① 厚生労働省の厚生労働科学研究による結果
我が国における調査法の確立及び実態調査
現状、どの程度の薬剤耐性菌(AMR bacteria:ARB)およびそれらに由来する薬剤耐性遺伝子
(AMR gene:ARG)が環境へと排出され、その環境に負荷を与え続けているのかについて、定量的な
報告はわずかであり、系統だった全国調査が重要であることから、本邦における継続的な環境 AMR 調
査のため、厚生労働省科学研究「環境中における薬剤耐性菌及び抗微生物剤の調査法等の確立のため
の研究. 代表: 金森肇

H30-R02、R03-R05」(以下「金森班」という。)が編成された。平成 30 年度

~令和 2 年度の 3 年間において本研究班で環境 AMR モニタリングに資する手順書を作成し、環境水の
薬剤耐性菌及び残留抗菌薬の調査方法の確立に向けた研究を実施した。この研究によって放流処理水
の環境 AMR モニタリング調査を全国展開するための体制を構築し、地方自治体の環境負荷の実態が遺
伝子レベルで解明した。また、国内外の文献レビューを行い、環境中の薬剤耐性に関する現状と課題
を明らかにした。
平成 30 年度~令和 5 年度にかけて、次世代シークエンサーによる環境水から ARG 等の網羅的配列解
読法(メタゲノム解析)を構築し(国立感染症研究所・病原体ゲノム解析研究センター)、44 自治体
から提供を受けた下水処理場・放流処理水サンプル(2018 夏・8月、2019 冬・2月、2019 夏・8 月、
2020 冬・2 月、2020 夏・8 月、2021 冬・2月、2021 夏・8 月、2022 冬・2 月、2022 夏・8 月、2023
冬・2 月、2023 夏・8 月の計 656 サンプル)のメタゲノム解析を実施した。6 年間(計 11 回)の継続
調査の結果、新型コロナウイルス発生の影響と推定されるが、2019 年冬以降から ARG 総数が徐々に減
少傾向にある。サルファ剤(Sulphonamide)耐性遺伝子が 2020 年冬までは増加傾向であったところ、
2020 年夏で顕著な減少を示し、2023 年冬まで低い水準を維持していた。マクロライド耐性遺伝子は
2020 年冬に減少傾向を一旦示すものの、その後は新型コロナウイルス発生以前の水準にまで増加し戻
っていることが確認された。本研究で用いたメタゲノム解析法は世界的なメタゲノム解析法に準じて
おり、各国報告と比較する上でも重要である。引き続き、自治体の協力のもと年 2 回(夏および冬)の
全国調査を実施し、本邦の環境 AMR(Resistome)の基盤を整備していく予定である。

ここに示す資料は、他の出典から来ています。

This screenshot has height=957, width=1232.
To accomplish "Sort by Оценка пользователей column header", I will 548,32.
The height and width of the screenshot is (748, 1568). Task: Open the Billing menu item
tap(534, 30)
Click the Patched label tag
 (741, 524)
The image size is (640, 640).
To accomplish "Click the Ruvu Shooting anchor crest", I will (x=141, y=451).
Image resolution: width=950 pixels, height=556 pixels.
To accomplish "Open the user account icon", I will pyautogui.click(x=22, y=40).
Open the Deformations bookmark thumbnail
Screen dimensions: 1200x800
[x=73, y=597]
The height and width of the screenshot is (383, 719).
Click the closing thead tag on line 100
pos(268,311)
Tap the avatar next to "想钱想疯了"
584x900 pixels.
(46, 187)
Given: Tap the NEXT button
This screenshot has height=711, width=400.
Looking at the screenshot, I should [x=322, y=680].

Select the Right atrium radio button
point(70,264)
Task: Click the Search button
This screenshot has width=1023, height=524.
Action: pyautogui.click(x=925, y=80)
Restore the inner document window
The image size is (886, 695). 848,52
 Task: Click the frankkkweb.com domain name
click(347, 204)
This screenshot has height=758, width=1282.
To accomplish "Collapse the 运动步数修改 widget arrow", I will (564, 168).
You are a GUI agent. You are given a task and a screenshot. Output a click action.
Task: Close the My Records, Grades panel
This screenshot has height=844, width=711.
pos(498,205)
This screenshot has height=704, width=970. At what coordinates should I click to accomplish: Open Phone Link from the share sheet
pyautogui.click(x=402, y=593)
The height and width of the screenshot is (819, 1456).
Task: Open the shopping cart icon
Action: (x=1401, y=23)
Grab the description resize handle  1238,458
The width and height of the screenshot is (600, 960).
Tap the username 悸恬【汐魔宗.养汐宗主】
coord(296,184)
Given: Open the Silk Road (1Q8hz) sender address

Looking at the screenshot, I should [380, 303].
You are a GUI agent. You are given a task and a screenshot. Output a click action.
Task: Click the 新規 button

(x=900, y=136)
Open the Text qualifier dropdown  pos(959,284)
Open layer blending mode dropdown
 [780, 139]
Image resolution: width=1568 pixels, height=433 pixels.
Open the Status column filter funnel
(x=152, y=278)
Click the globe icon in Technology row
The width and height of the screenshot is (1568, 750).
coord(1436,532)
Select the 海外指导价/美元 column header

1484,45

放流処理水の ARG に加え、環境で生存し増殖する可能性を有する ARB の存在を特定することは重要
である。金森班では、東京湾沿岸の水再生センターでの環境水中から、臨床で分離されることが少な
い KPC-2 産生肺炎桿菌 Klebsiella pneumoniae(Sequence type 11:ST11)を分離し、ST11 は東ア
ジアで広範に分離される臨床分離株と同一型であったこと 1、創傷感染症で稀に分離されるアエロモナ
ス属菌が KPC-2 を保有していたこと 2、NDM-1 よりも広域活性を獲得した NDM-5 カルバペネマーゼ
を保有する大腸菌が分離されたこと等を報告しており 3、国内事情が少しずつ明らかになりつつある。